Nursing school with high school diploma: thinking about expansion
Nursing staff are currently desperately needed – which is why nursing training was set up in the Multiaugustinum two years ago. In the five-year school with high school diploma, the young people are trained to become nursing assistants.
In the second grade there are 14 students – including 16-year-old Jennifer Gruber from Mariapfarr: “I just really like helping people. And I just always knew that I would go into nursing. My goal would be to finish school in three years, to get my high school diploma. Then I would like to have a bachelor’s degree – also a qualified nurse. And then I think about studying medicine.” 15-year-old Karla Zidaru from Mauterndorf also emphasizes “that you learn a lot and do a lot of practical work at school.”
Professionals gently introduce the topic
The total of 34 students in the previous two years of the nursing school are carefully introduced to the topic – by professionals from the field such as Silvia Kues, teacher at the health and nursing school of the Salzburg State Clinics (SALK): “The motivation was on A bit inhibited at the beginning,” she says. “But now that it’s entered the nursing departments, they’re highly motivated. They work great, got a real kick out of being able to work on the care bed or in the internships.”
Teacher Lisa Grabendorfer from the SALK Nursing School thinks it’s “cool that my students have chosen this branch because it’s very important that we have young staff to follow.
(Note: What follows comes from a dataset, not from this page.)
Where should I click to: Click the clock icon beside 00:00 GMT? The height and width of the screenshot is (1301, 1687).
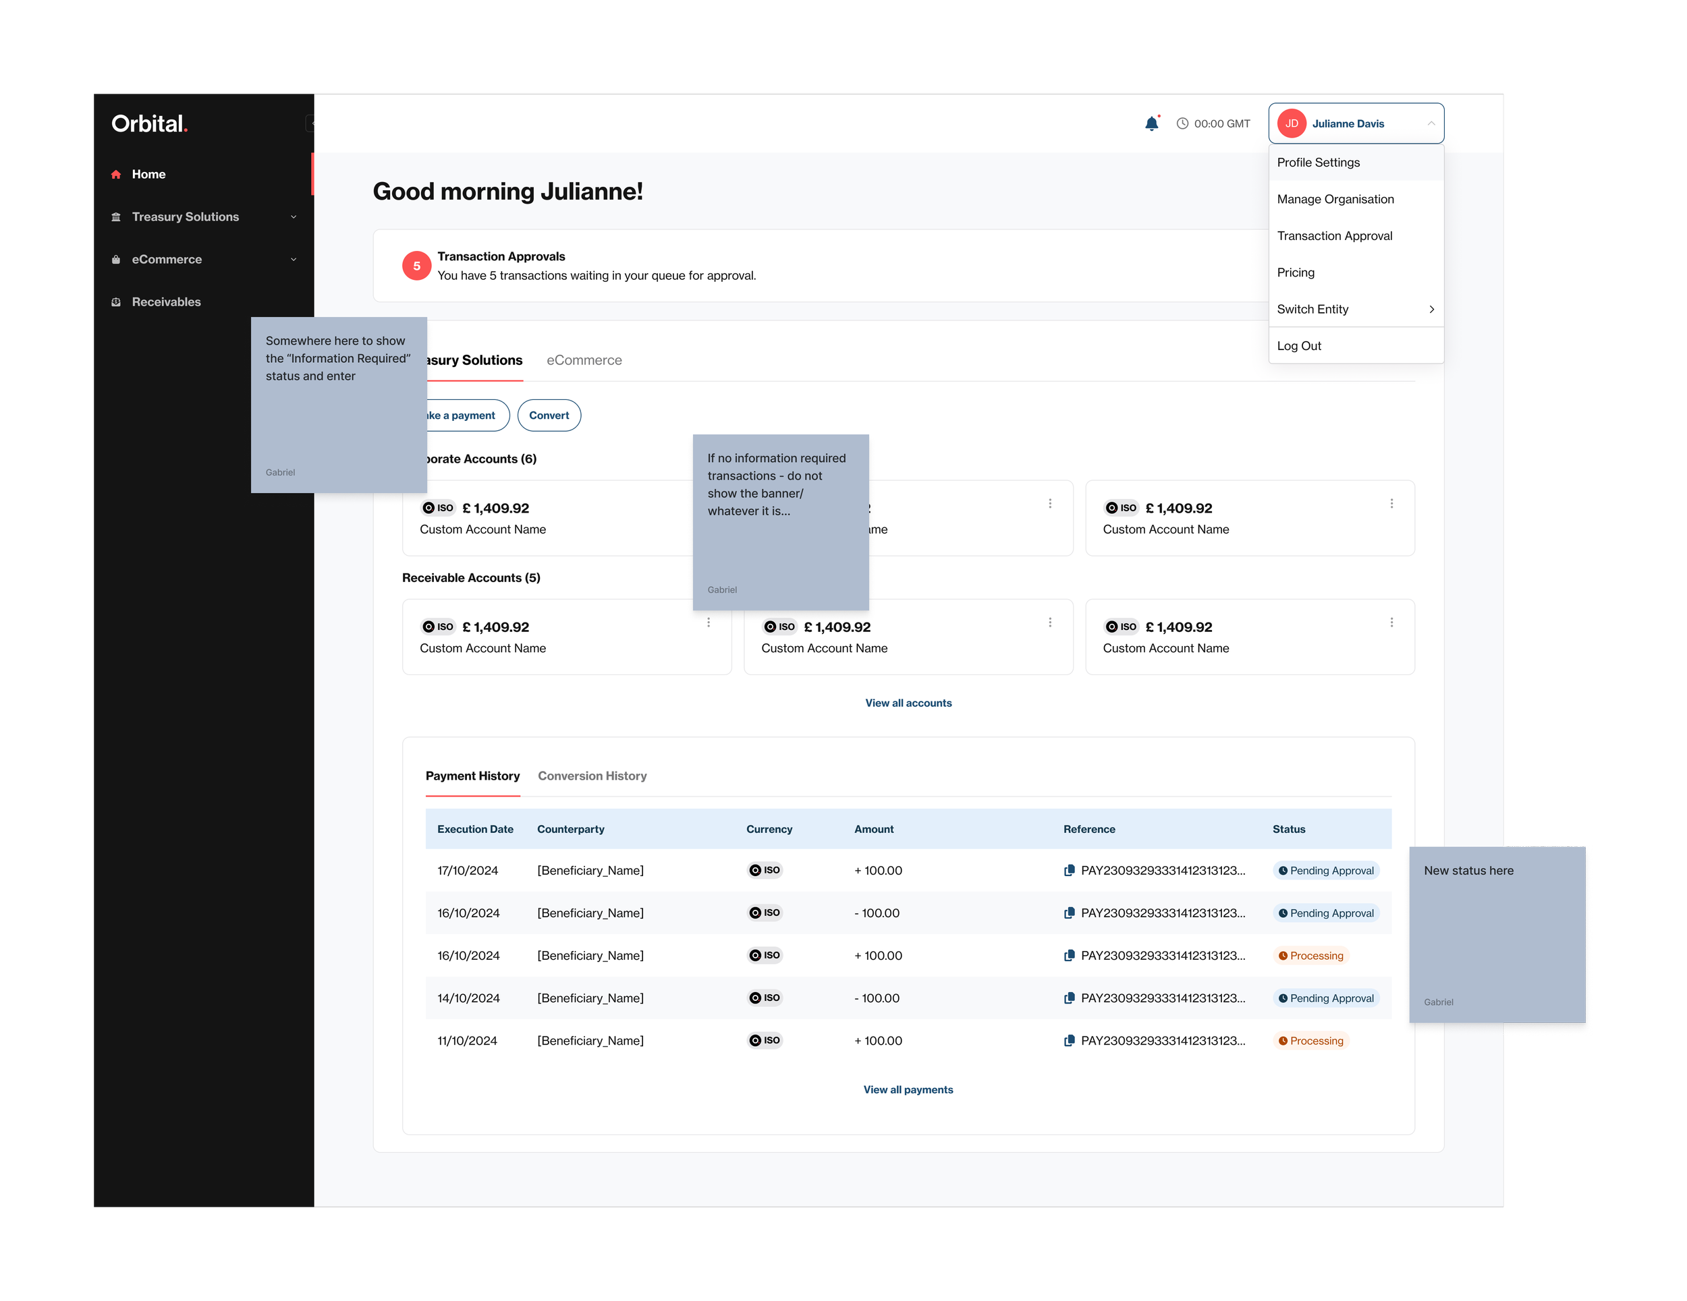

We’ve often been thrown in at the deep end – thank God that doesn’t happen to them.”
Nursing training with Matura in the Multiaugustinum
“We need these young people”
After graduating from high school, the students can work immediately in the hospital or retirement home, but they can also continue studying, says Brigitte Kößlbacher, deputy director of one of the SALK nursing schools: “We need these young people. And of course it’s our job to introduce people to the job in such a way that they don’t lose their enjoyment of it.” Through the training, the young people get an early insight into the reality of work, adds Kößlbacher: “Before they work at the bedside at the age of 17 are allowed to, they have already got to know institutions from the age of 14 and can thus already determine an orientation in which direction they would like to develop.”
Klaus Mittendorfer, Director of the Multiaugustinum, is proud of the nursing branch in his school: “We saw that the first students we have are people who are very social. They are basically very interested in the matter. Whether they go straight to work later on, continue studying nursing or maybe – as some people want – continue studying medicine, the important thing is: These students remain in the healthcare system as a whole. So the training makes a lot of sense.”
Thinking aloud about expansion
After the first two years, none of the 34 students dropped out. But there is still room for improvement and there is already talk of expanding the school.